▶ Text provided
....
Grand Cru Grapevine: All in the Family (September 2010)

September 2010

Summer has not yet quite finished out its tenure, but the 2010 harvest is already in full swing. Having been spared from the potentially devastating Hurricane Earl, many of the white grapes have begun to be picked and brought into the winery, while the red grapes will remain to finish ripening for a few more weeks.

Right on cue, the East End’s first HARVEST Wine Auction & Celebration will take place on September 24-25, 2010. As a reminder, Grand Cru Classes will offer its “From Mystery to Mastery” class through the Wine Salon as part of this two-day event.

The HARVEST event and the actual harvest signal autumn’s impending return, which also finds children returning to school this month and answering the age old question of what they did on their summer vacations. With family stories in mind, this month we look at the Concannon Family and its history.

And, we encourage you to return to school this fall as well…wine school that is. Tracy will reprise her Sex, Wine & Chocolate event on October 5, 2010 with nationally recognized sex coach and certified sexuality educator, Amy Levine, at the amazing Coco de Mer erotica and lingerie store. Savor every sip, taste and touch more fully through this decadent tasting of wine paired with Bond Street chocolates, which integrates a unique look at the intersection of these three joys in life. Call the store at 212-966-9069 to reserve your spot.

For tamer, but equally wine savvy, classes, turn to Tracy’s classes, which will be offered NYU’s School of Continuing & Professional Studies. She is also teaching the WSET Intermediate Certificate at the International Wine Center on Mondays, starting October 18, 2010.
....
▶ Data block
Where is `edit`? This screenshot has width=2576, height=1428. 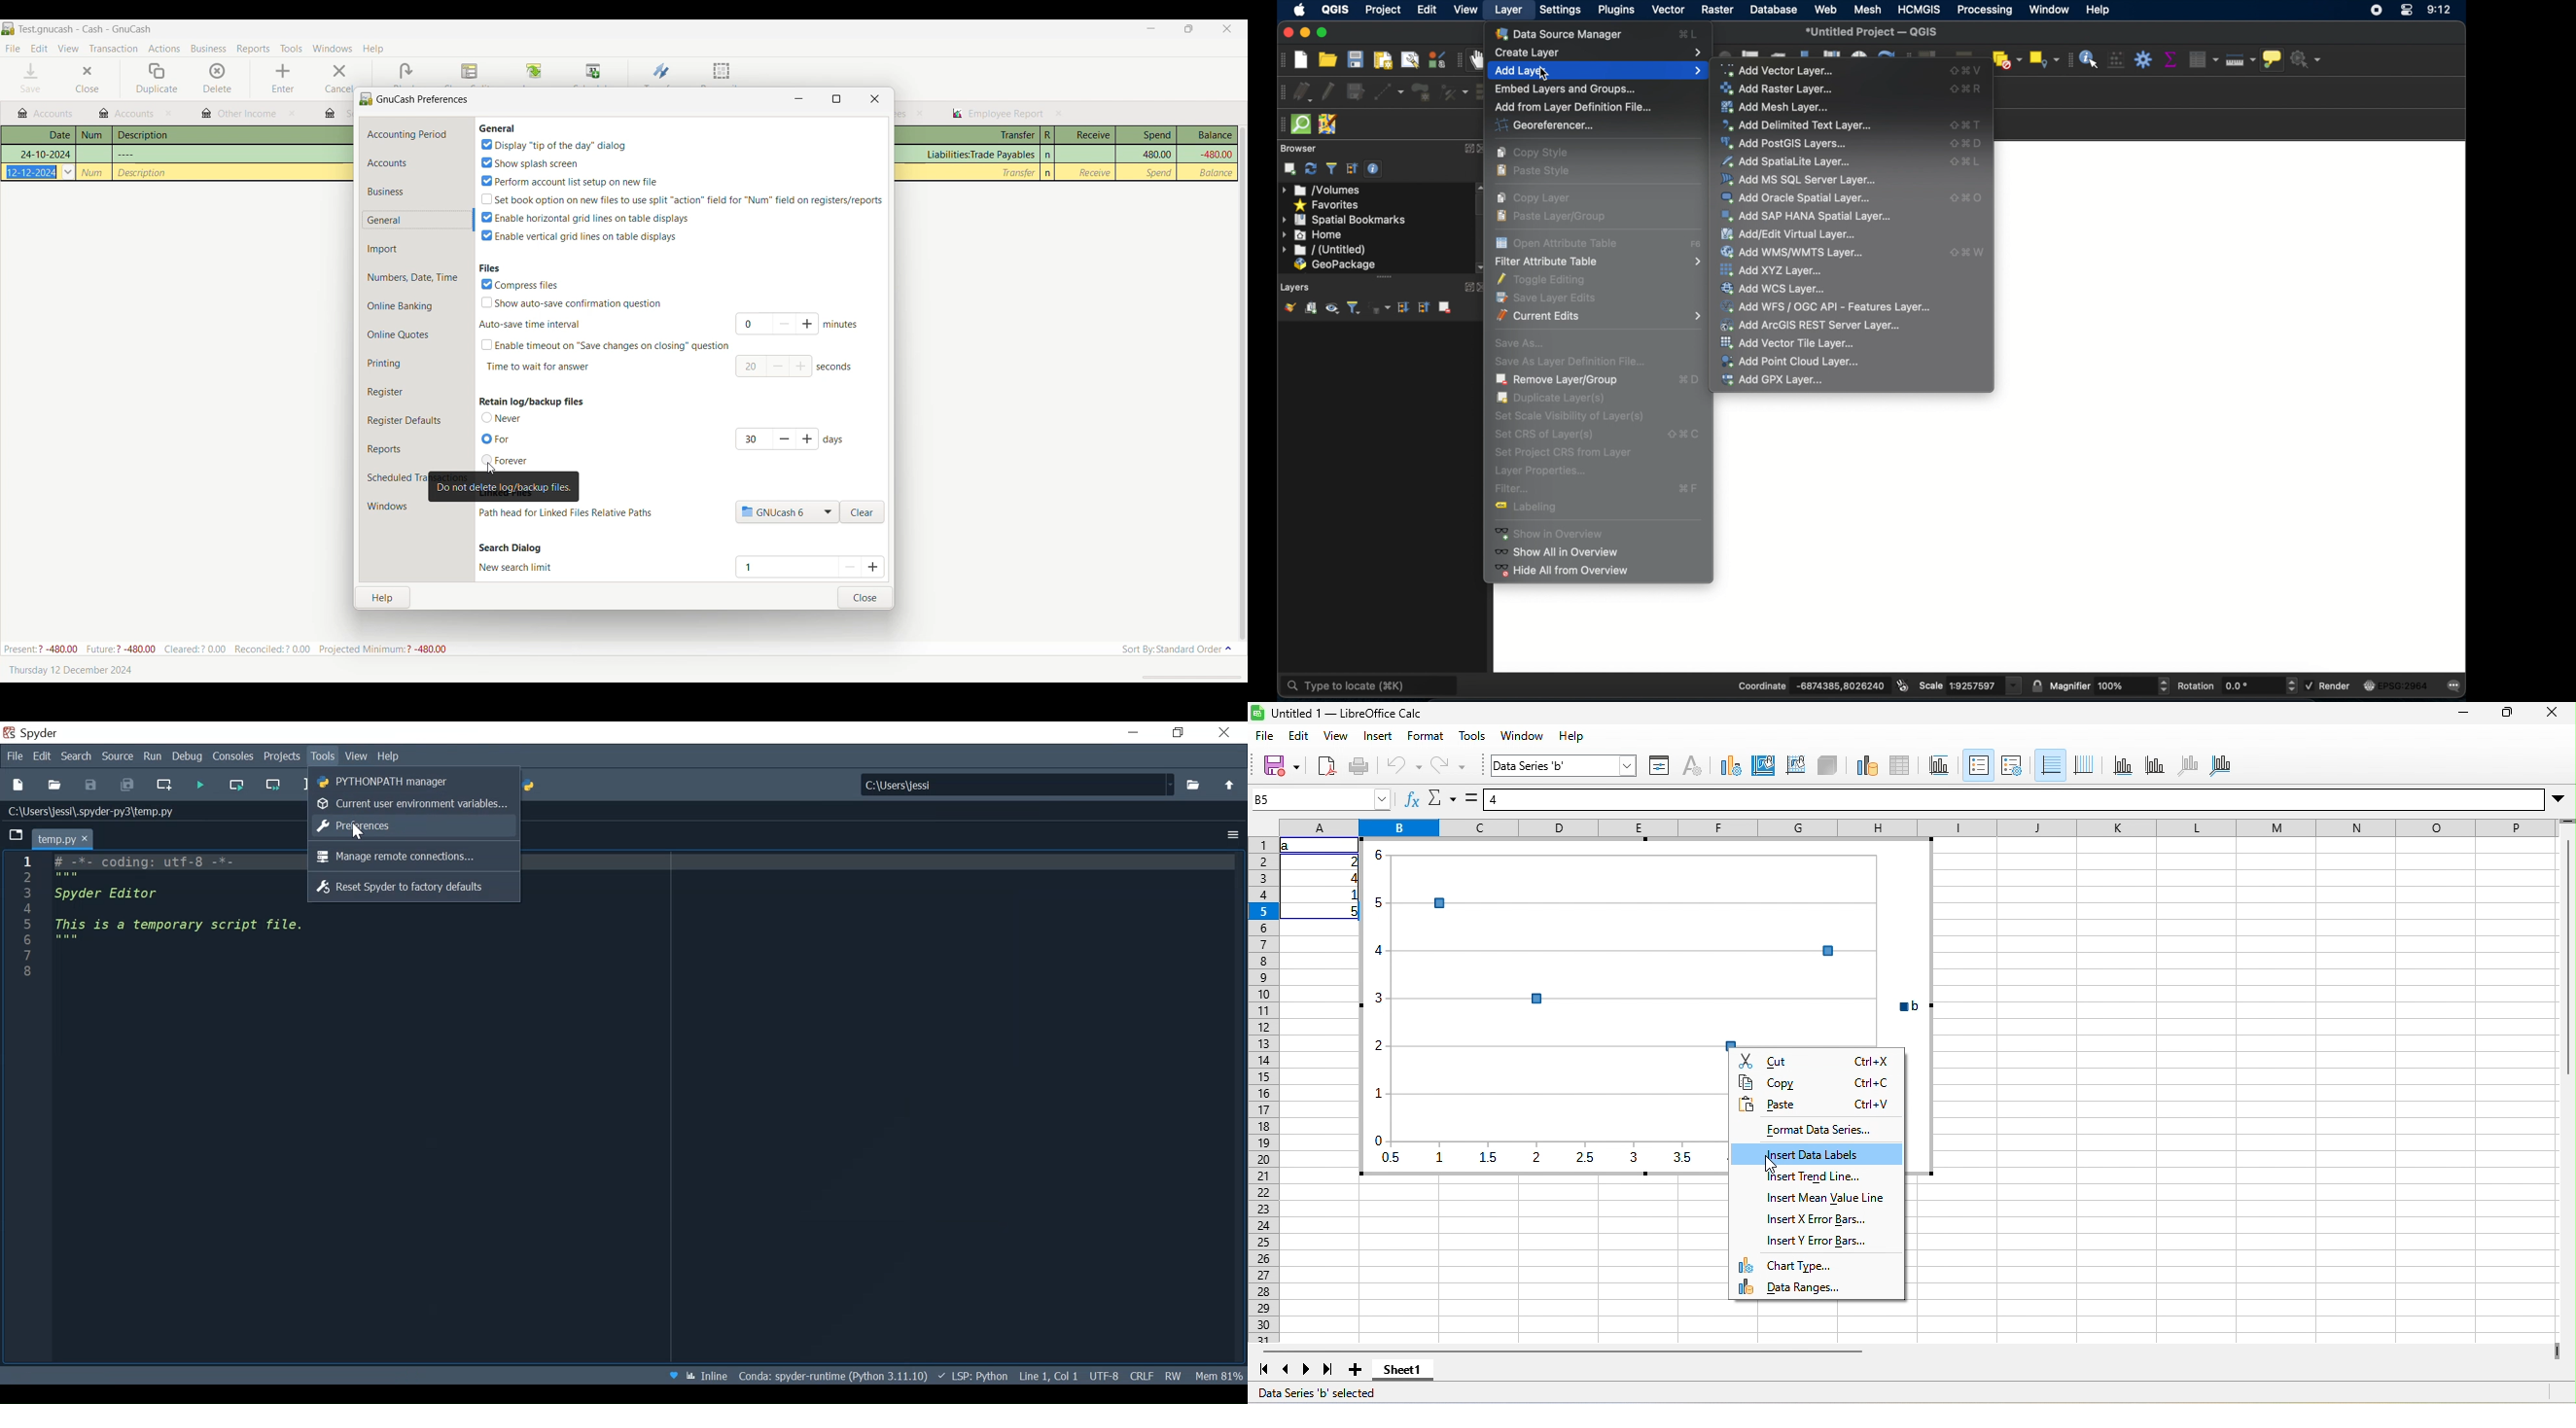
....
▶ Written task
Could you restate the wine newsletter passage from "Summer has not" up to and including "few more weeks.", switching "winery" to "cellar"?

▶ Correct result
Summer has not yet quite finished out its tenure, but the 2010 harvest is already in full swing. Having been spared from the potentially devastating Hurricane Earl, many of the white grapes have begun to be picked and brought into the cellar, while the red grapes will remain to finish ripening for a few more weeks.